Y otro sonido que no percibo en esta foto, pero que seguro que está: la salmodia del vendedor ambulante de mariscos: ¡Hay cangrejo, camarone y booooooca!

Paisajes del alma

26 Feb

Hórreos asomados a la ría. Combarro

Sol escondido tras las Cíes 

Otra vez, tras la lucha que rinde
y la incertidumbre amarga
del viajero que errante no sabe
dónde dormirá mañana,
en sus lares primitivos
halla un breve descanso mi alma.

Rosalía de Castro.

(Para Anacó. Lo prometido es deuda).

Ut iumentum

13 Feb

Me decido a compartir con vosotros esta instantánea, aunque antes he tenido que vencer mi aversión a mostrar fotografías personales en el blog y la resistencia de la técnica a subir imágenes del tipo que sean -gracias, Alejo.
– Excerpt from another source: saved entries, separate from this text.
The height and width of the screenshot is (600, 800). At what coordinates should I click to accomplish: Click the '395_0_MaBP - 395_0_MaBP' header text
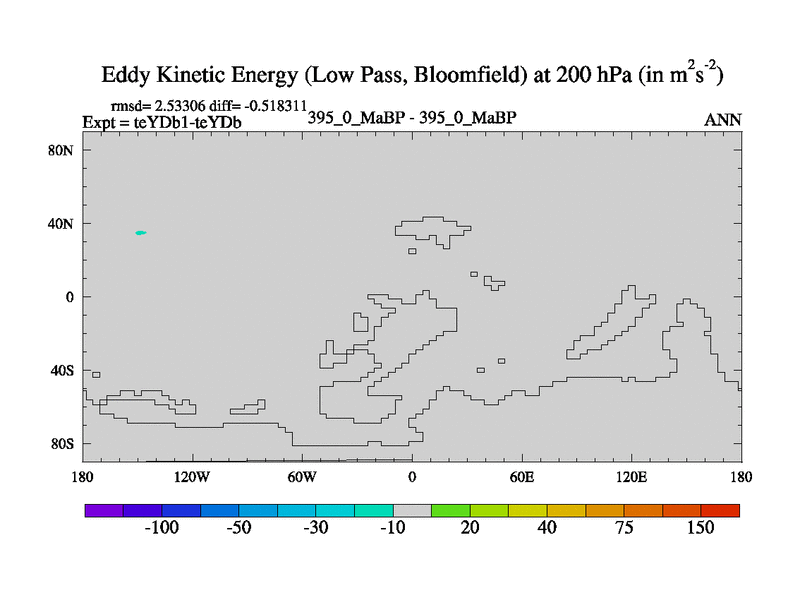(x=412, y=118)
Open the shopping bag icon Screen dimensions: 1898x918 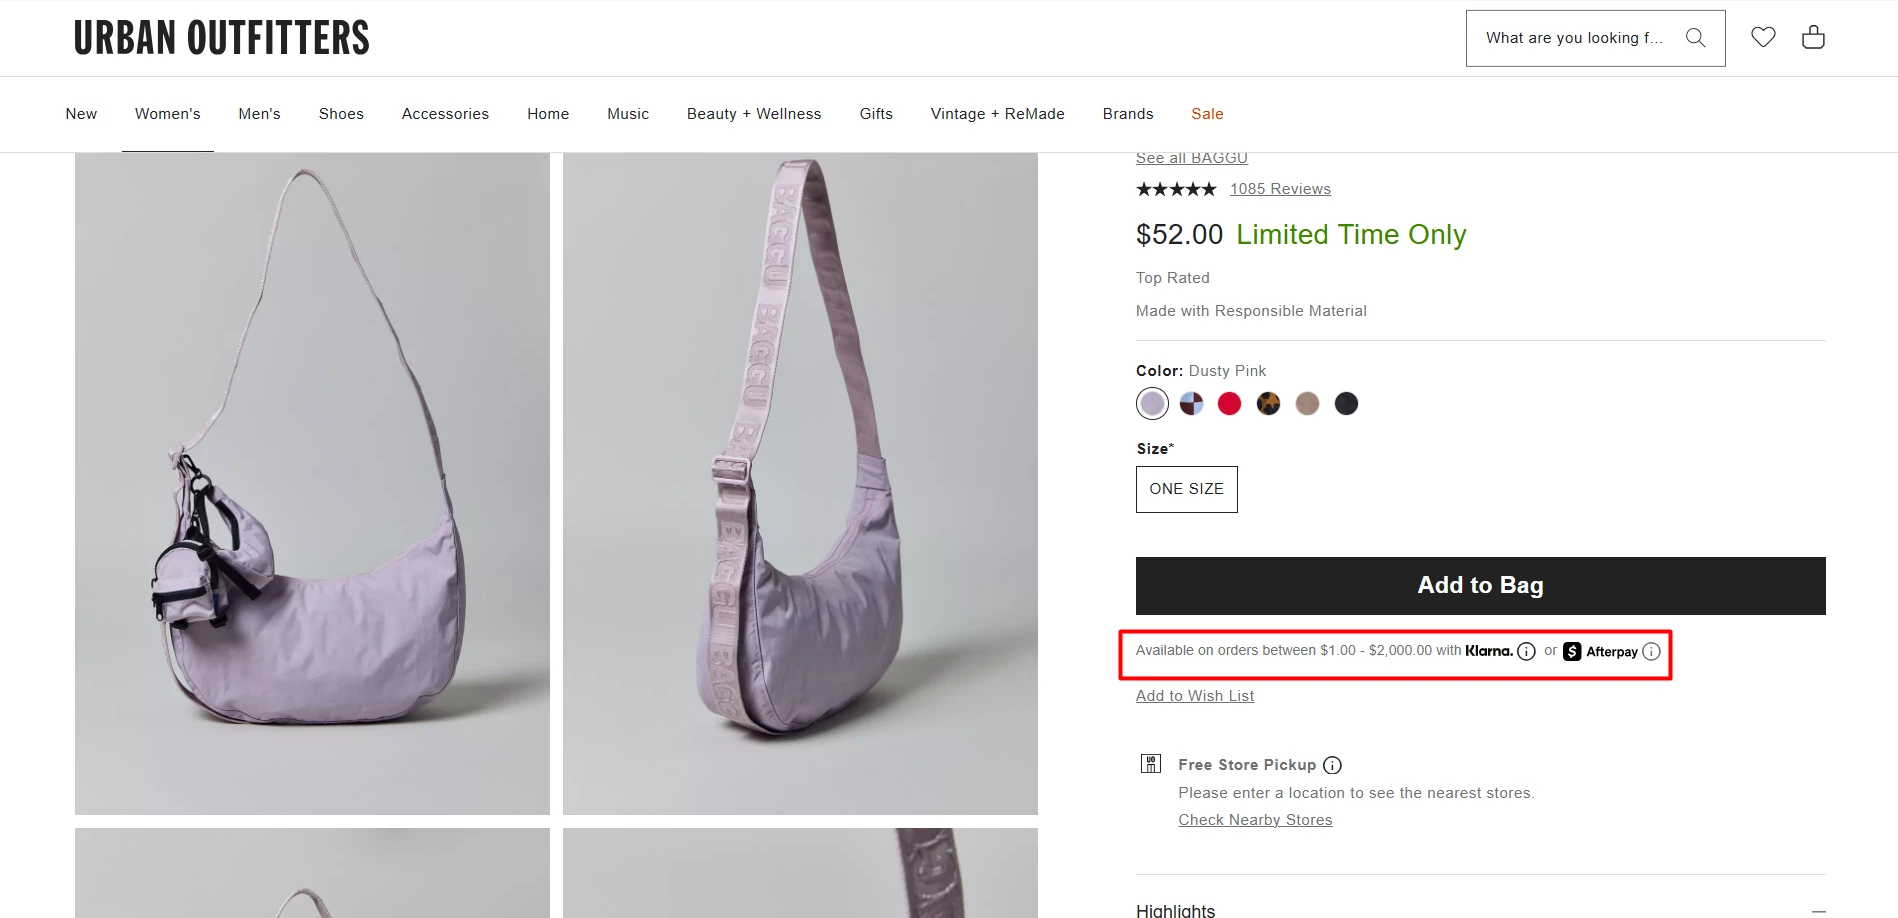[x=1813, y=37]
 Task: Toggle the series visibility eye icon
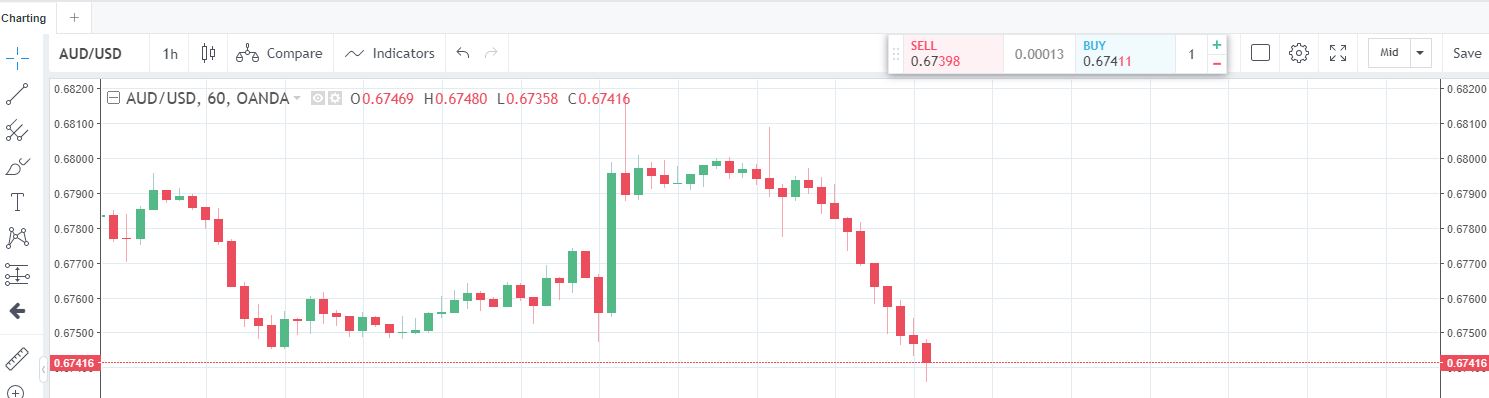[x=318, y=98]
Es una foto insólita que tomó mi amiga Pilipa el sábado durante un paseo por los campos de Villanueva Mesía (Granada), junto al Molino de Don Felipe, donde celebramos su redondo cumpleaños con una barbacoa memorable sobre una rueda de molino igualmente redonda. Cada vez que la miro, siento como si me hubieran sorprendido en una mirada furtiva al espejo. Tanto que aún dudo si llamarla fotografía o radiografía.

Caminábamos a la caída de la tarde entre ejércitos de chopos desnudos y enhiestos, bien formados, como extras de una película de guerra, con el telón de Sierra Nevada de decorado. Delante, menudeaban las casas.
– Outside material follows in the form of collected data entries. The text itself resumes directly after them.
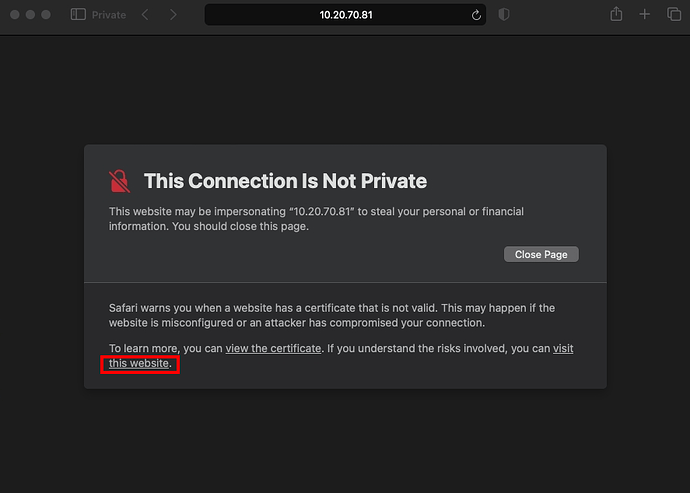Image resolution: width=690 pixels, height=493 pixels.
Task: Click the "This Connection Is Not Private" heading
Action: click(285, 181)
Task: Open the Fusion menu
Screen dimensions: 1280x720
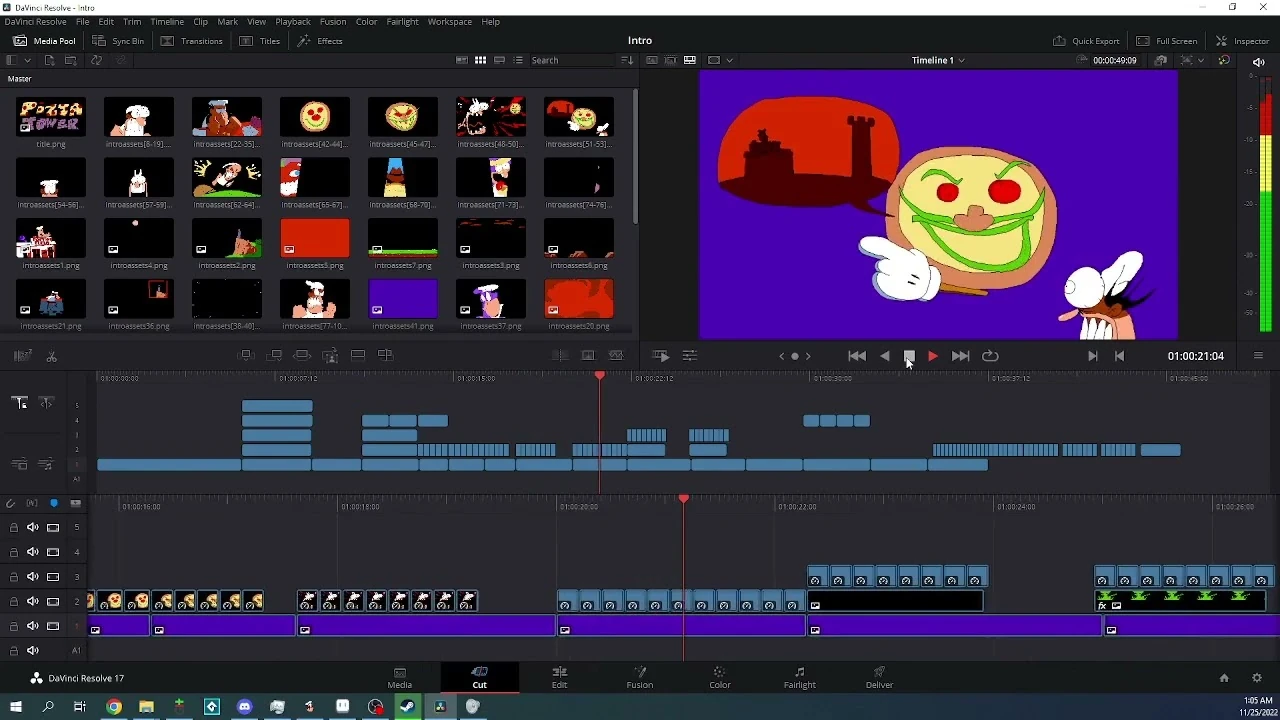Action: 333,21
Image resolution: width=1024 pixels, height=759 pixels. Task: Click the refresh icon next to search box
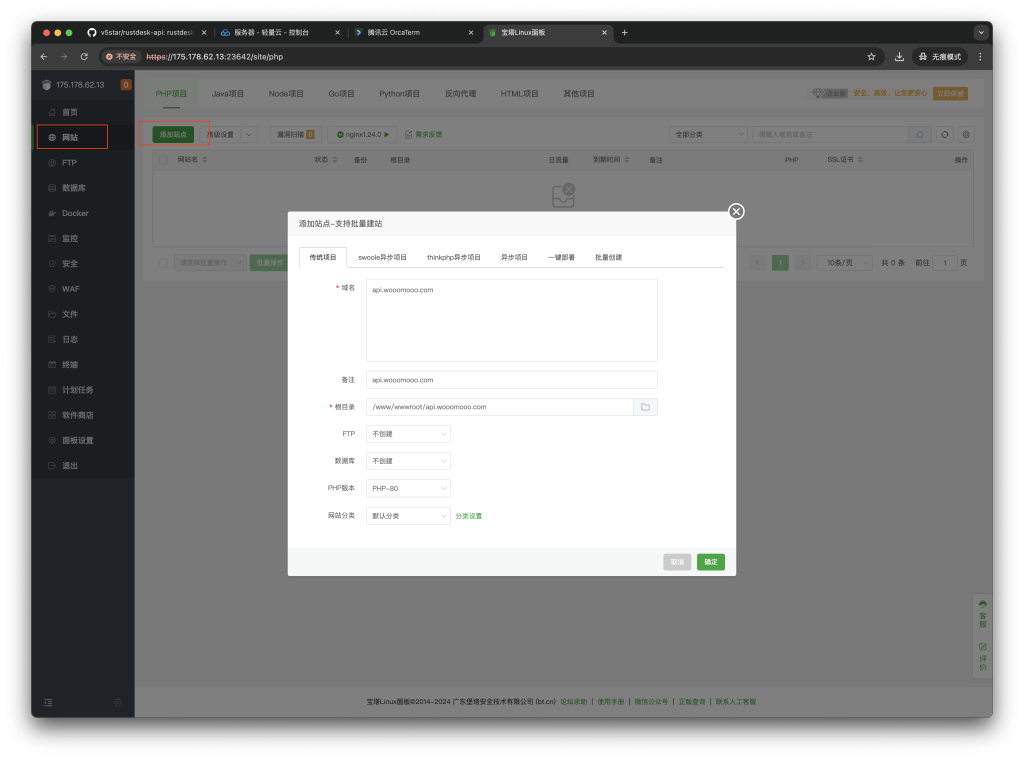click(945, 134)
Frente a una cochera, atados a una barandilla, dos jumentos: la madre, con aire ausente y grave, y el borriquillo joven y crispado.

El burrito sin doma trotaba lo que le daba de sí la cuerda, ansiando los campos mullidos, la chopera y el blanco horizonte. Quizá el dueño lo colocó allí para templar su orgullo insolente y terco antes de asignarle una labor.

Nos acercamos sorprendidas por la estampa, aunque menos que el pobre burro que encontró de inmediato en quién descargar su furia. 

Ora tomaba carrerilla y se lanzaba contra nosotras,  ora se acercaba con disimulo y nos daba la popa con aviesas intenciones.

Mientras, la madre pacía indiferente; y el dueño, quizá había desesperado ya del aprendizaje del jumento.

Lo llamé suavemente y ensayó varias coces que salvé con habilidad. Me fui a él de frente. Le acaricié la testuz y se encabritó asustado, pero yo, en lugar de quitar la mano, la acerqué a su hocico retadora.

Alzó los belfos e intentó morderme. Me reí y me miró con desconcierto. Clave en sus ojos una mirada confiada, y, entonces, relajó el gesto, se amansó y nos regaló esa imagen, que es como una reconciliación con uno mismo y con el mundo.